Maria Rogowska-Falska, also known as Maryna Falska (2 February 1877, Dubno – 7 September 1944, Warsaw) – was a Polish teacher, pedagogue, activist.

== Biography ==
She was born Maria Rogowska into a noble family in Dubno on 2 February 1877. She spend her early years in Warsaw and Łódź, where she was studying pedagogy and achieved a teaching diploma. After studies she was involved in independence activities of PPS along with her brothers, she was spreading culture and social knowledge among laborers. She was using her alias ‘Hilda’ and was arrested on several occasions for illegal PPS’ printing works at the time. She was imprisoned with Józef Piłsudski. In 1905 she was arrested, incarcerated and exiled in Deep Russia.

She married well-known doctor and social activist Leon Falski, whom she possibly had met in London, where both of them had been hiding from Okhrana. Back in Poland they had a baby-girl and moved to Volozhyn, Lithuania, where Leon started to work as a country doctor, treating Poles, Jews and Lithuanians. In 1912 he died in Volozhyn curing typhoid fever during its outbreak. Maria left for her friends in Moscow, where her daughter died at the age of 2.

From 1917 to 1918, when she was running boarding house for Polish teenagers and children in Kiev, she met Janusz Korczak and implemented his methodology of educational community, based on creation of an emotional bond and a sense of belonging together. In 1918 she came back to Poland and started work on behalf of Ministry of Health as an inspector of children's homes.

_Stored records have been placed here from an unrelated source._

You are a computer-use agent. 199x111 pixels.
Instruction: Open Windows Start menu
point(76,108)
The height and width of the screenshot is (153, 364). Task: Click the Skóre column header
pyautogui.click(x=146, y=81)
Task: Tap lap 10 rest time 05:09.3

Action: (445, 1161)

In 1919 Maryna Falska along with Janusz Korczak and Maria Powysocka created exemplary orphanage and boarding school Our Home ("Nasz Dom") in Pruszków. Mostly children of laborers who had died during the war were placed in the orphanage. But in time, also social orphans found their home there, because Falska helped all the children in need. Since 1921 the orphanage was under the care of "Our Home" Association; from 1927 to 1929 a plot was bought by its contributions and a new facility was built in Bielany District, Warsaw. The Association was under Aleksandra Piłsudska’s patronage.

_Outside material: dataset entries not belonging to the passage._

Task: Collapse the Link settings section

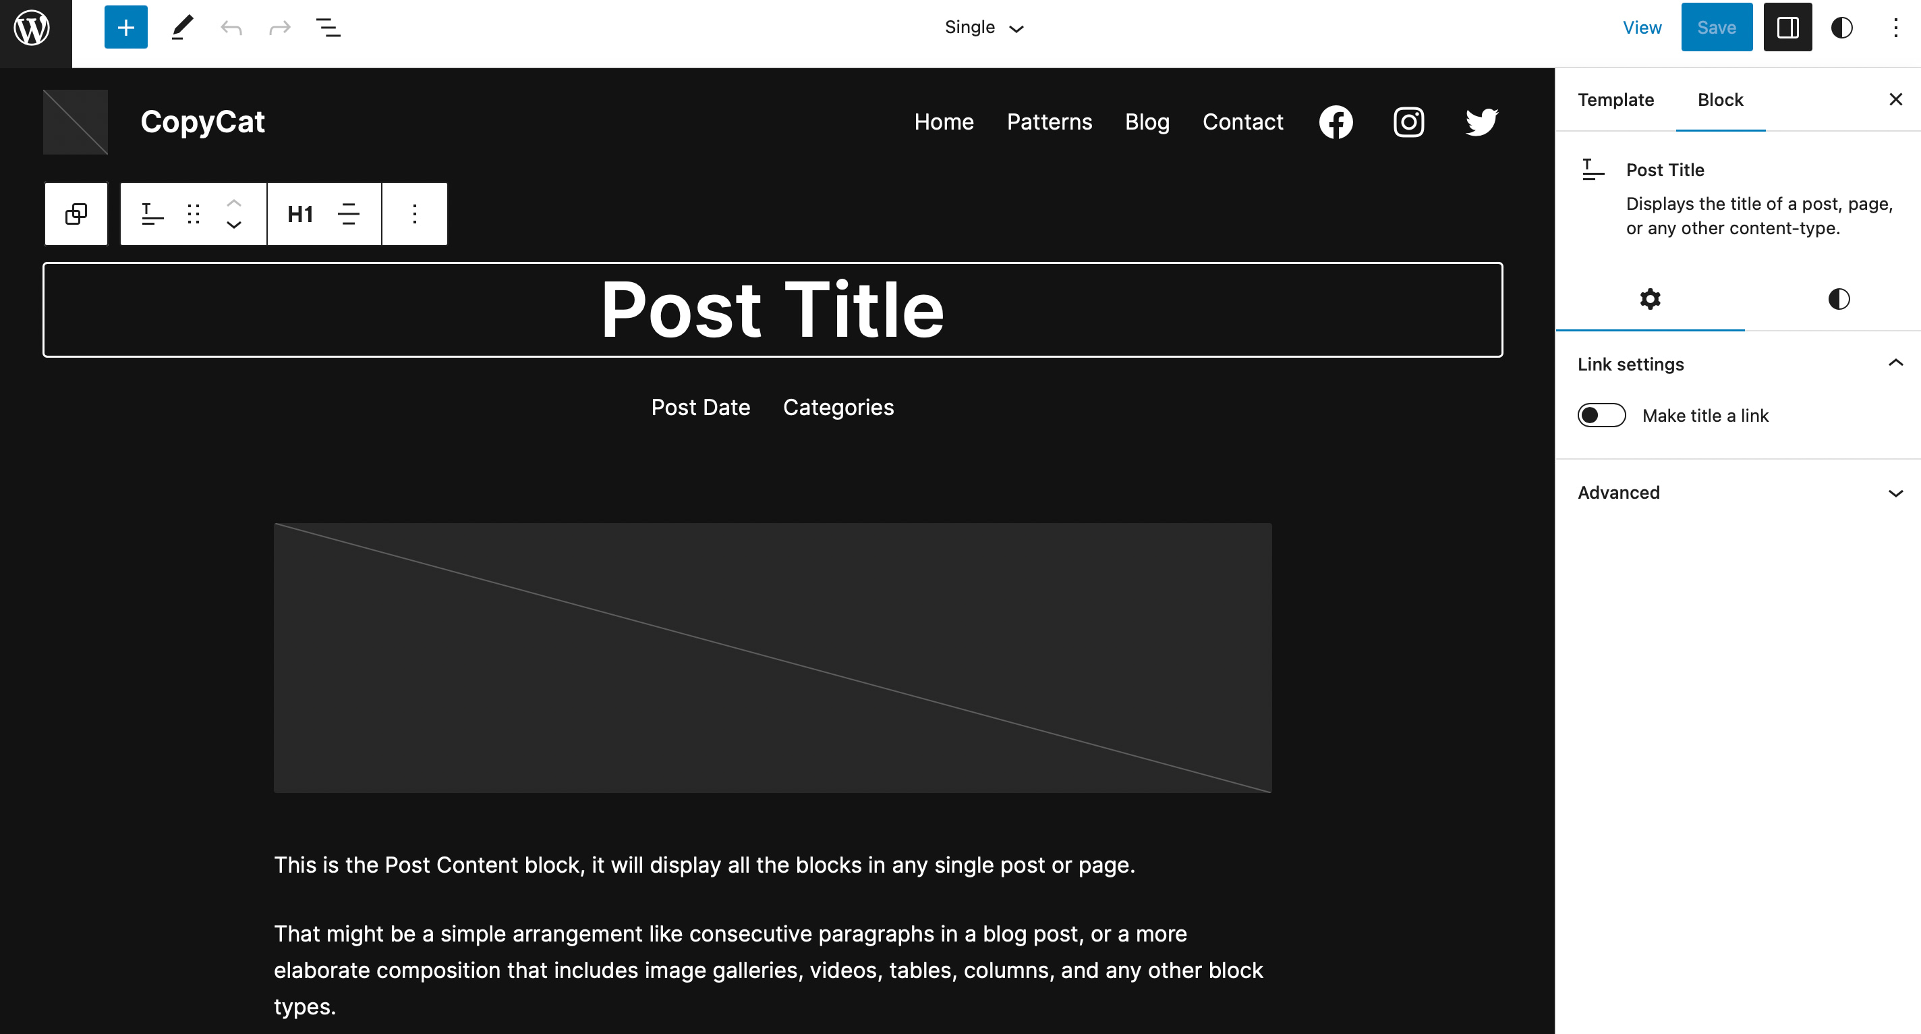Action: point(1896,363)
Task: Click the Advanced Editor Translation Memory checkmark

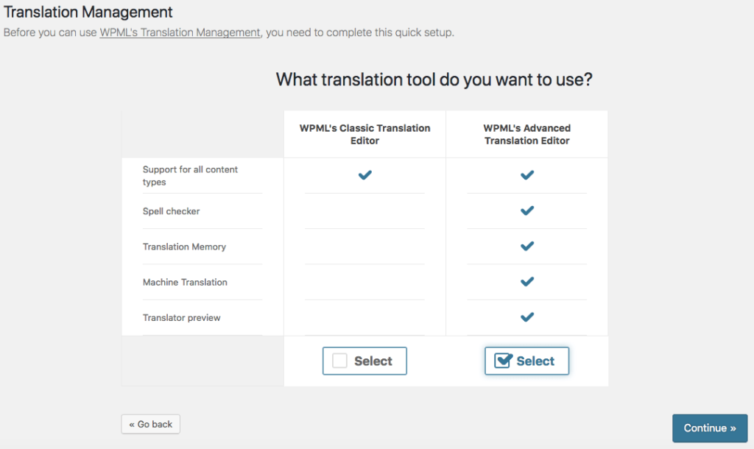Action: tap(526, 247)
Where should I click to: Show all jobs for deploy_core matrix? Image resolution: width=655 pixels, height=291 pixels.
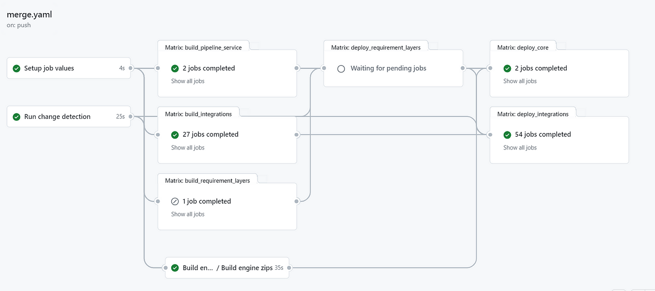[520, 81]
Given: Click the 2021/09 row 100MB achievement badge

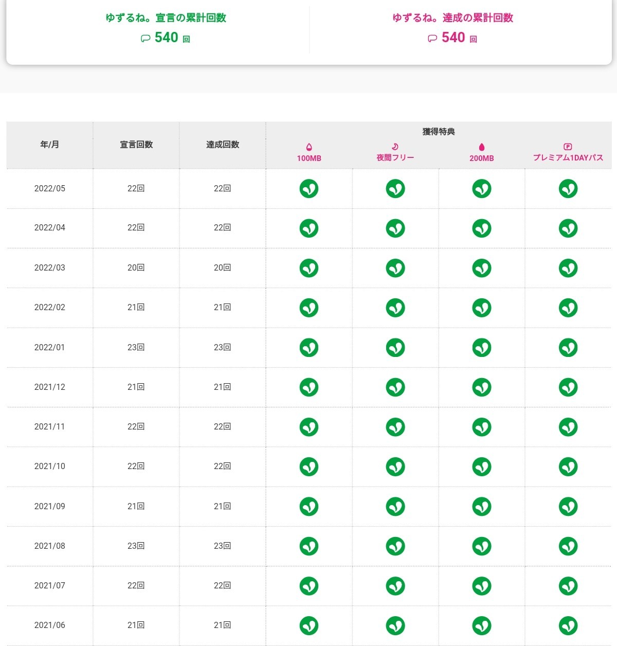Looking at the screenshot, I should click(x=309, y=507).
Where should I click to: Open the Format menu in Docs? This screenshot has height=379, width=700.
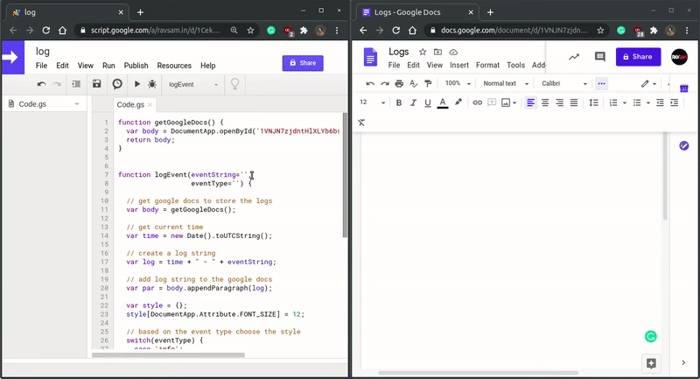tap(487, 65)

Maryna Falska described institutional forms of work carried out by her institution in "Szkic informacyjny o "Naszym Domu"”.

She managed to hide several Jewish children after the outbreak of World War II, including a daughter of Salo Fiszgrund, a Polish-Jewish Bund leader. She also reconnected with Janusz Korczak and offered him help to escape the ghetto (however Korczak rejected her proposition). In January 1943, she hide a manuscript of Korczak's diary- passed on by Igor Newerly's wife after arresting the writer by Germans- in special secret compartment in Our House’ building in Bielany.

She died of a sudden heart attack on 7 September 1944, when Germans forced the evacuation of the orphanage to a transit camp in Pruszków. According to an alternative version given by Antoni Chojdyński - pupil of Our Home and Warsaw Uprising insurgent - she committed suicide by cyanide poisoning.

== Decorations and awards ==
In recognition of all her work she was decorated with the Gold Cross of Merit, she was also posthumously honored with the Officer's Cross of Polonia Restitutia by the Polish Council of State in 1947.

On 14 April 1985 Maria Rogowska-Falska was honored with the title Righteous Among the Nations by Yad Vashem.